Prompt 1 →
Answer each question from the notebook code below.
(a) What value is passed to np.random.seed?
(b) What full name does the code give for the division code 'SC0'?
(c) Which Excel file is assigned to the season '2022-2023'?
══ Quoted text
In [None]:
import pandas as pd
import matplotlib.pyplot as plt
import seaborn as sns
from sklearn.model_selection import train_test_split, cross_val_score
from sklearn.preprocessing import LabelEncoder
from sklearn.ensemble import RandomForestRegressor, GradientBoostingRegressor
from sklearn.linear_model import LinearRegression
from sklearn.svm import SVR
import numpy as np

# Set random seed for reproducibility
np.random.seed(42)

# Load the data from the provided Excel files
files = {
    '2014vb -2015': 'all-euro-data-2019-2020.xlsx',
    '2015-2016': 'all-euro-data-2020-2021.xlsx',
    '2016-2017': 'all-euro-data-2021-2022.xlsx',
    '2017-2018': 'all-euro-data-2019-2020.xlsx',
    '2018-2019': 'all-euro-data-2020-2021.xlsx',
    '2019-2020': 'all-euro-data-2021-2022.xlsx',
    '2020-2021': 'all-euro-data-2019-2020.xlsx',
    '2021-2022': 'all-euro-data-2020-2021.xlsx',
    '2022-2023': 'all-euro-data-2021-2022.xlsx'
}

In [None]:
# Full names of divisions
division_names = {
    'E0': 'English Premier League',
    'E1': 'English Championship',
    'E2': 'English League 1',
    'E3': 'English League 2',
    'EC': 'English Conference',
    'SC0': 'Scottish Premiership',
    'SC1': 'Scottish Championship',
    'SC2': 'Scottish League 1',
    'SC3': 'Scottish League 2',
    'D1': 'German Bundesliga',
    'D2': 'German 2. Bundesliga',
    'SP1': 'Spanish La Liga',
    'SP2': 'Spanish Segunda Division',
    'I1': 'Italian Serie A',
    'I2': 'Italian Serie B',
    'F1': 'French Ligue 1',
    'F2': 'French Ligue 2',
    'B1': 'Belgian Pro League',
    'N1': 'Dutch Eredivisie',
    'P1': 'Portuguese Primeira Liga',
    'T1': 'Turkish Super Lig',
    'G1': 'Greek Super League'
}

In [None]:
# Read all sheets from each Excel file and compile into a single DataFrame with a new column for the division
all_data = []
for season, file in files.items():
    data = pd.read_excel(file, sheet_name=None)
════
══ Entries supplied
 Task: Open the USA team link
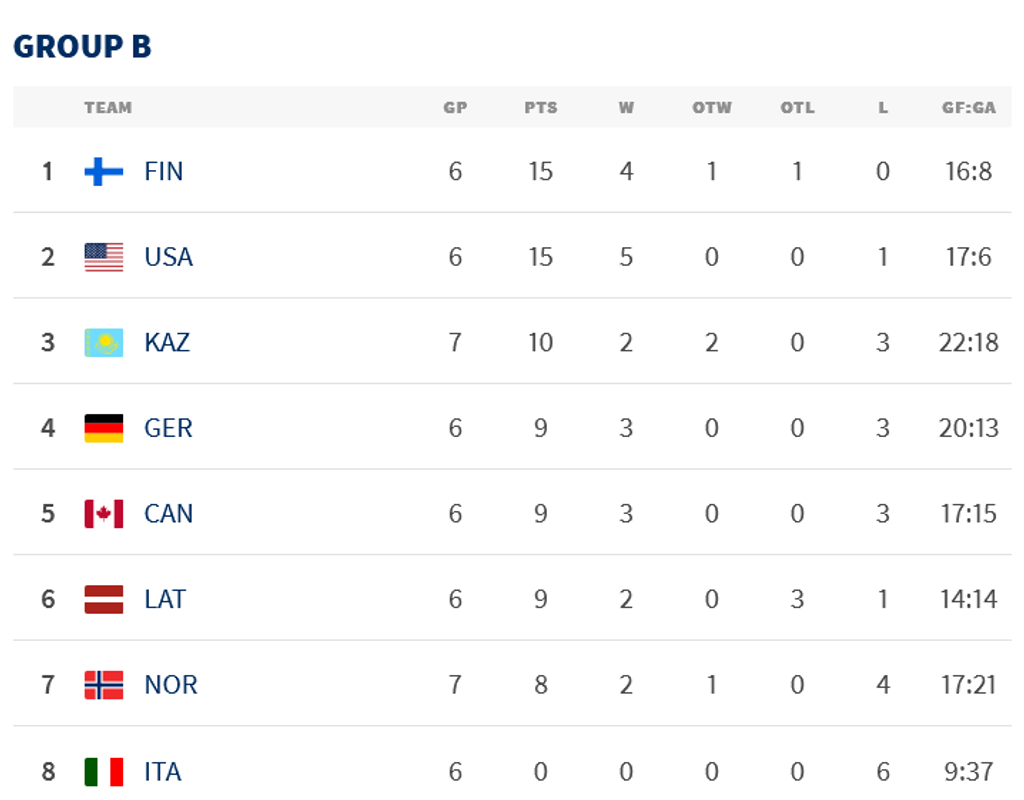click(168, 257)
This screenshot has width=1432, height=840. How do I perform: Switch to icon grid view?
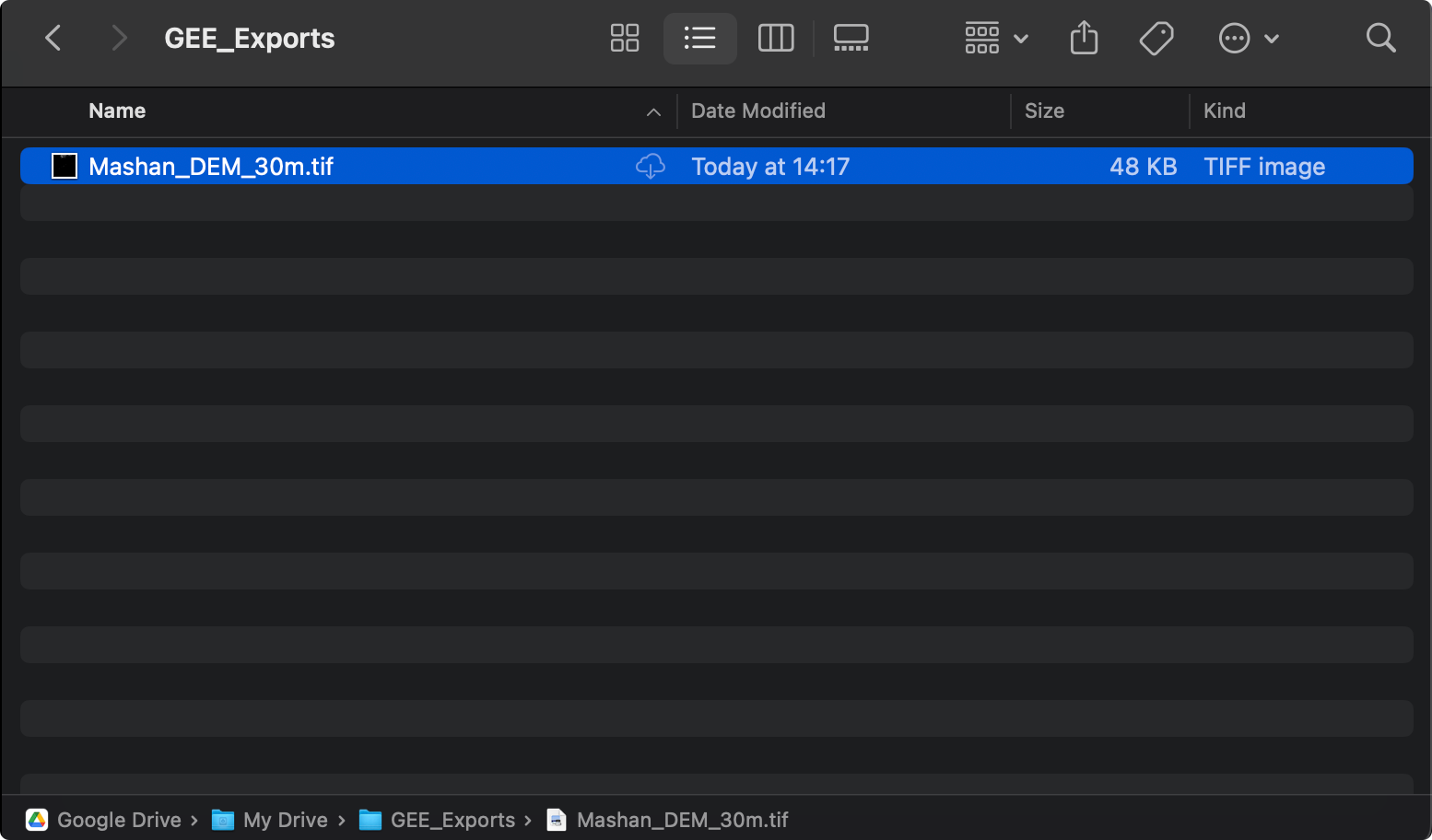click(x=625, y=38)
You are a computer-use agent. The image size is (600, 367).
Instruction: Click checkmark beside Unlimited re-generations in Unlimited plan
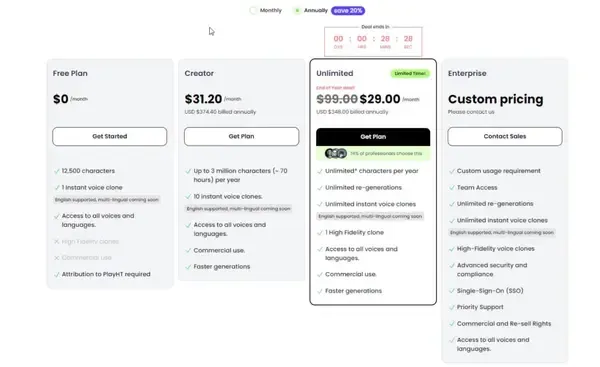coord(320,188)
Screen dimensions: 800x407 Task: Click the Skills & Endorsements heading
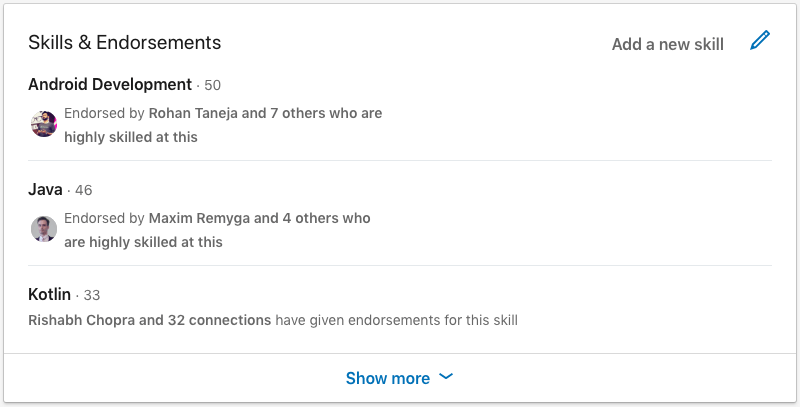click(x=124, y=42)
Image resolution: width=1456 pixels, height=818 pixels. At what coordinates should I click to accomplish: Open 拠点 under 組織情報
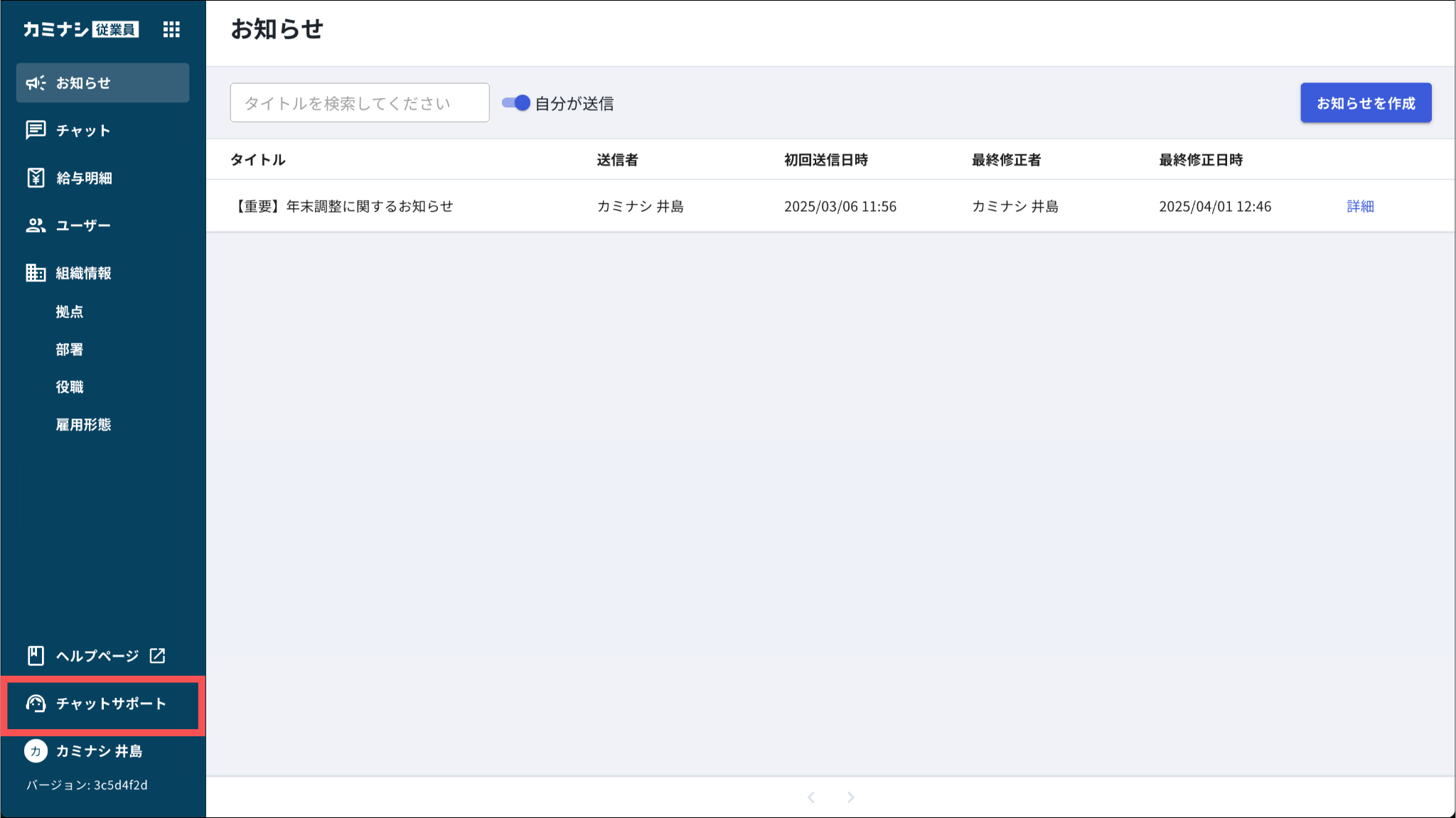[70, 311]
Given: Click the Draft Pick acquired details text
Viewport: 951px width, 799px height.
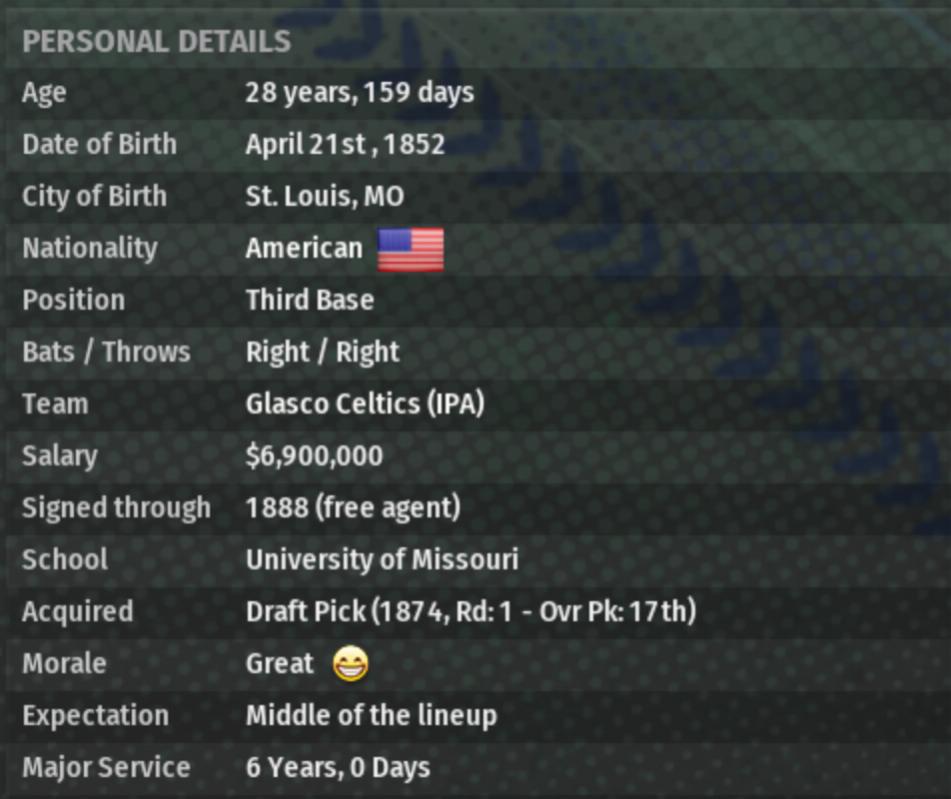Looking at the screenshot, I should coord(471,612).
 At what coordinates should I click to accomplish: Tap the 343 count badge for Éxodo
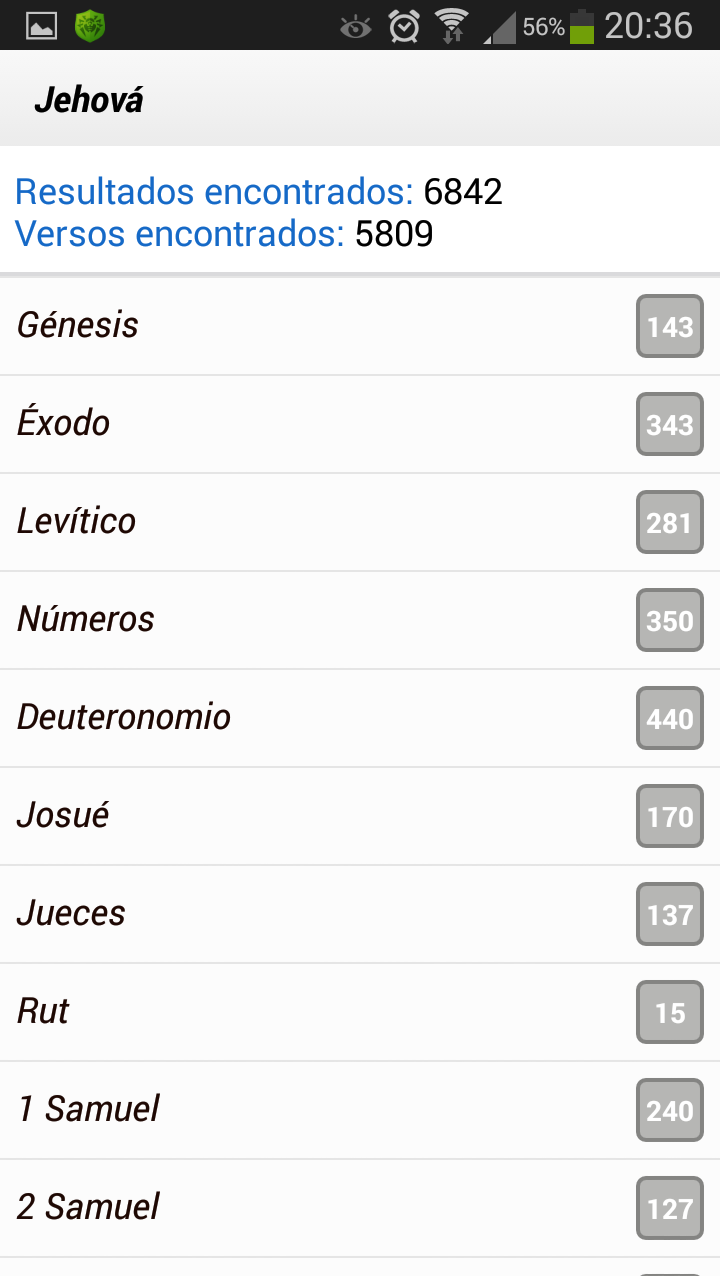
════
Prompt 2 →
Duplicate all of the records above line for line, leaving the pictures out of your answer.

Written answer 1 →
(a) 42
(b) Scottish Premiership
(c) all-euro-data-2021-2022.xlsx

Written answer 2 →
 Task: Open the USA team link
click(168, 257)
This screenshot has width=1432, height=840. How do I perform: Switch to icon grid view?
click(x=625, y=38)
You are a computer-use agent. The image size is (600, 367).
Instruction: Click checkmark beside Unlimited re-generations in Unlimited plan
coord(320,188)
Screen dimensions: 800x407 Task: Click the Skills & Endorsements heading
click(x=124, y=42)
Image resolution: width=1456 pixels, height=818 pixels. At what coordinates should I click to accomplish: Open 拠点 under 組織情報
[70, 311]
Given: Click the Draft Pick acquired details text
Viewport: 951px width, 799px height.
Looking at the screenshot, I should coord(471,612).
 At what coordinates should I click to accomplish: Tap the 343 count badge for Éxodo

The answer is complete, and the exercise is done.